Failing to consider second- and third-order consequences is the cause of a lot of painfully bad decisions, and it is especially deadly when the first inferior option confirms your own biases. Never seize on the first available option, no matter how good it seems, before you’ve asked questions and explored.
Second-order thinking is a great mental model to have and helps us address some of the cognitive biases that get in our way when making choices. There are multiple ways to apply in practice that we can follow for better thinking.
Always ask yourself “And then what?”
Think through time — What do the consequences look like in 10 minutes? 10 months? 10 Years?
Create templates like the second image above with 1st, 2nd, and 3rd order consequences. Identify your decision and think through and write down the consequences. If you review these regularly you’ll be able to help calibrate your thinking.
Learn to utilize feedback loops to help you make better decisions. In other words, will the decision you make give you accurate and timely feedback on its effectiveness? Here, it’s important to realize that the power of good decision making compounds over time – so continue to rework and refine your processes.

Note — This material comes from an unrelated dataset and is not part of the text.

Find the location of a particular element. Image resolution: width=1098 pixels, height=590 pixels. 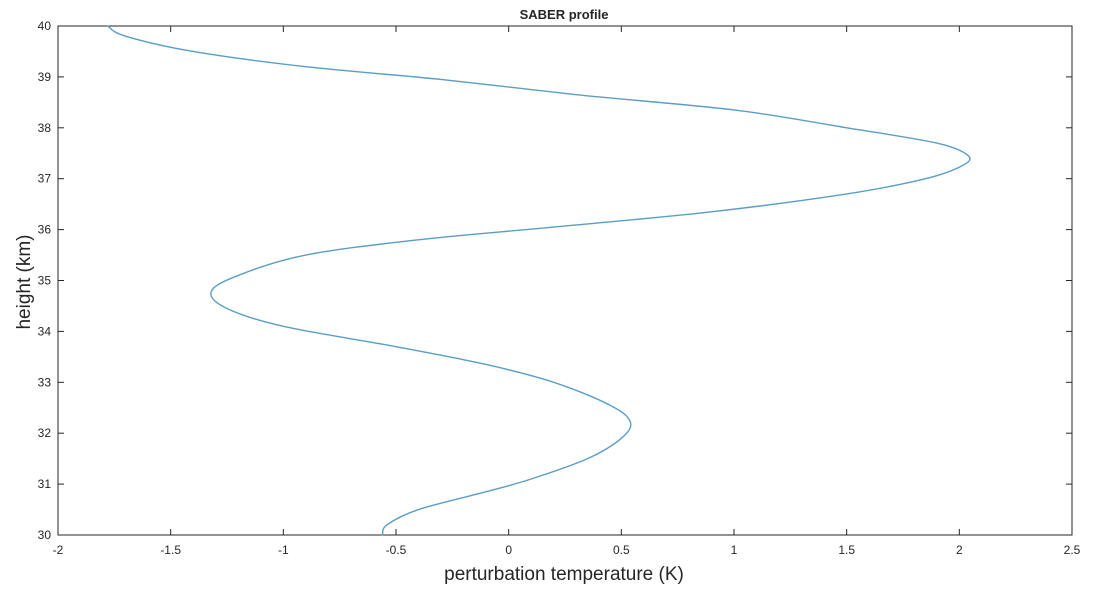

y-tick-label: 36 is located at coordinates (45, 230).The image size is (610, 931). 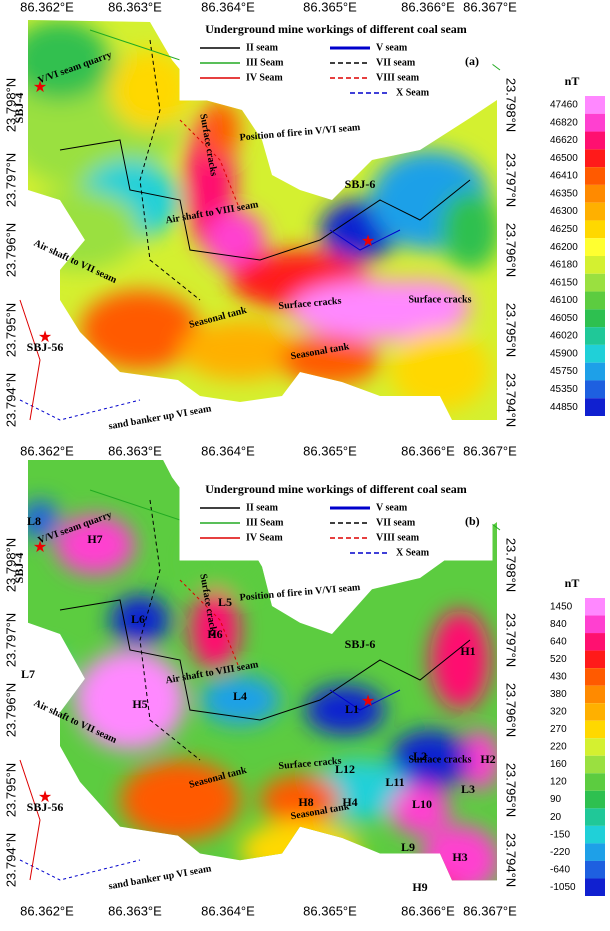 What do you see at coordinates (560, 852) in the screenshot?
I see `colorbar-label: -220` at bounding box center [560, 852].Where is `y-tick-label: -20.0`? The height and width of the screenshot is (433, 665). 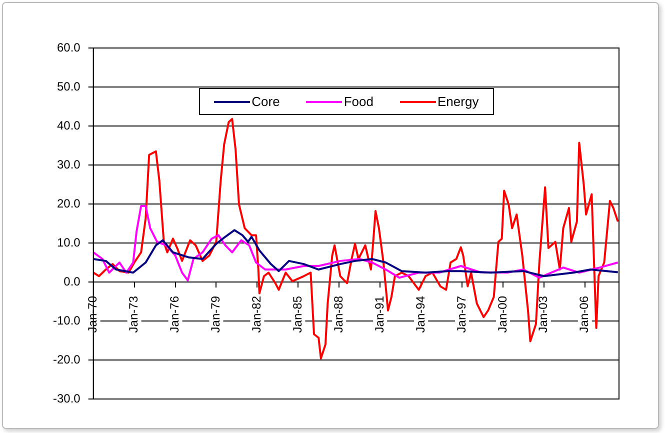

(Bonus) If you’re using this to think about business decisions, ask yourself how important parts of the ecosystem are likely to respond. How will employees deal with this? What will my competitors likely do? What about my suppliers? What about the regulators? Often the answer will be little to no impact, but you want to understand the immediate and second-order consequences before you make the decision.
Applied Economics: Thinking Beyond Stage One by economist Thomas Sowell explores this in good detail, applying it to political and economic policies. You should check out his book for more insight and better expl ltions.
Thinking is a process rather than intuition; it takes a lot of work to finalize the process and be quick in second-order thinking. However, doing so is a smart way to separate yourself from the masses.